Recently, members at Duke University developed a genomic strategy to estimate prognosis in patients with resected stage I NSCLC using RNA micro array analysis. By developing a multiple gene expression profile, they created a lung metagene model and validated it with two independent tumor sets. The prognostic accuracy to predict recurrence and survival approached 90%.33
These results have prompted the development of a CALGB trial designed to prospectively validate the lung metagene models ability to differentiate low-risk from high-risk patients. Patients with completely resected stage IA NSCLC will be separated in a 1:2 ratio into a low-risk (observation only) group and high-risk group. High-risk patients will then be randomized to receive one of the four NSCLC adjuvant chemotherapy doublet regimens (similar to those proposed for ECOG 1505) or observation alone. Although this model may help distinguish between patients with a favorable prognosis who only require observation, half of the high-risk patients will be prescribed cytotoxic chemotherapy with an uncertain benefit. Despite these efforts to "target" therapy based on prognosis, empiric adjuvant chemotherapy is still applied in this study. Clinical observations of recurrence and survival in the high-risk patient arm, if correlated with chemotherapy resistance testing, may help further define the clinical utility of an in vitro chemoresistance testing assay.
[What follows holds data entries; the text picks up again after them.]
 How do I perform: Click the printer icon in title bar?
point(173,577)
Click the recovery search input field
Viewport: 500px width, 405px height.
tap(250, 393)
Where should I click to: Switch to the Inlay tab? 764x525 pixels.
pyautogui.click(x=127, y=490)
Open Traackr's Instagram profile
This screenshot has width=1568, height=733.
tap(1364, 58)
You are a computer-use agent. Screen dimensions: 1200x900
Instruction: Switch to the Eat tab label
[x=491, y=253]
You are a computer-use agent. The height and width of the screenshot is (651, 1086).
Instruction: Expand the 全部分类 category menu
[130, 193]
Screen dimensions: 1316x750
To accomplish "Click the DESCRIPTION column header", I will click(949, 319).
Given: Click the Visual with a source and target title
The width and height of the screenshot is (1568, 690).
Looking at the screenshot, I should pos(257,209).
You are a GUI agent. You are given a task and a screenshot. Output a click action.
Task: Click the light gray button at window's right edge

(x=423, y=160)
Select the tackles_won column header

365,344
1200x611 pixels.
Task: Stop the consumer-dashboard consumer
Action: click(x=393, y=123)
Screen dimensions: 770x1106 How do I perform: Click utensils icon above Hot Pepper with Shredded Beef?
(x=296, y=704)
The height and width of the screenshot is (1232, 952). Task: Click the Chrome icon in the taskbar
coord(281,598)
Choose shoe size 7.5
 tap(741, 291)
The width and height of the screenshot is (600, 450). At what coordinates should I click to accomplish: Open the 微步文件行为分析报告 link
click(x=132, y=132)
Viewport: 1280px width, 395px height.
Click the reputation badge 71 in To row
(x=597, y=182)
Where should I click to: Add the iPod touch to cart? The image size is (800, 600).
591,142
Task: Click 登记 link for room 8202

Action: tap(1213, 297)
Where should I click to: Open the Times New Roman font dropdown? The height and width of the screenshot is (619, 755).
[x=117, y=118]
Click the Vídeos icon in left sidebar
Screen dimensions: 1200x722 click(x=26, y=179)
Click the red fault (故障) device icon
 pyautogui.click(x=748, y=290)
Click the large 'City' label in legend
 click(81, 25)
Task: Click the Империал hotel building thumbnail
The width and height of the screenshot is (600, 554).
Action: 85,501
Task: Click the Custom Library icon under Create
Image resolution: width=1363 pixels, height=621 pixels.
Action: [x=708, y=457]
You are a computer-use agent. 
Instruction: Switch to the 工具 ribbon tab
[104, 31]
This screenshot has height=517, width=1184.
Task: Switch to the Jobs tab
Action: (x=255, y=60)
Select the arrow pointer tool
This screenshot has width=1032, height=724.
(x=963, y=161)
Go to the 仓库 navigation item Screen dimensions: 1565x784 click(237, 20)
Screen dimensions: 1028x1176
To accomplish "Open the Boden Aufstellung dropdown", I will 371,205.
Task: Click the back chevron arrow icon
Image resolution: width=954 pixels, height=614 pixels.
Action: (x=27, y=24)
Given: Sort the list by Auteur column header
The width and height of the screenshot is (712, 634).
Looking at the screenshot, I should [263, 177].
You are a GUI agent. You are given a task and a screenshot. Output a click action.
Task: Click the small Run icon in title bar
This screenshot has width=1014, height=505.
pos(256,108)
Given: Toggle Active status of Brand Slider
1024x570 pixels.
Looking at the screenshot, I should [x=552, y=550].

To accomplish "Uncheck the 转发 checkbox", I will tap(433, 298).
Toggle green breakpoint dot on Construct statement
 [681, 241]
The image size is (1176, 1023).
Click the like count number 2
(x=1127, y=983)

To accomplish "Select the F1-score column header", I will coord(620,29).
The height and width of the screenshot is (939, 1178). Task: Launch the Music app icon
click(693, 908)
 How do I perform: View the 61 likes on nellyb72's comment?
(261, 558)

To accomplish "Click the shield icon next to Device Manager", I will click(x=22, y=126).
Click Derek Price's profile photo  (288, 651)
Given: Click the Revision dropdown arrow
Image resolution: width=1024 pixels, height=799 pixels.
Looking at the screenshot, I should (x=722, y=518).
As the public continues to cry out to "wage the war on cancer,"34
identifying genomic profiles that predict prognosis, and using molecular marker assays to predict therapeutic response, developing clinically relevant studies for more selective therapies will become increasingly important. Integrating molecular testing and chemotherapy resistance assays into future adjuvant chemotherapy trials for NSCLC will facilitate avoiding yet another decade of pure empiricism in patient care. This paradigm shift appears necessary and justified.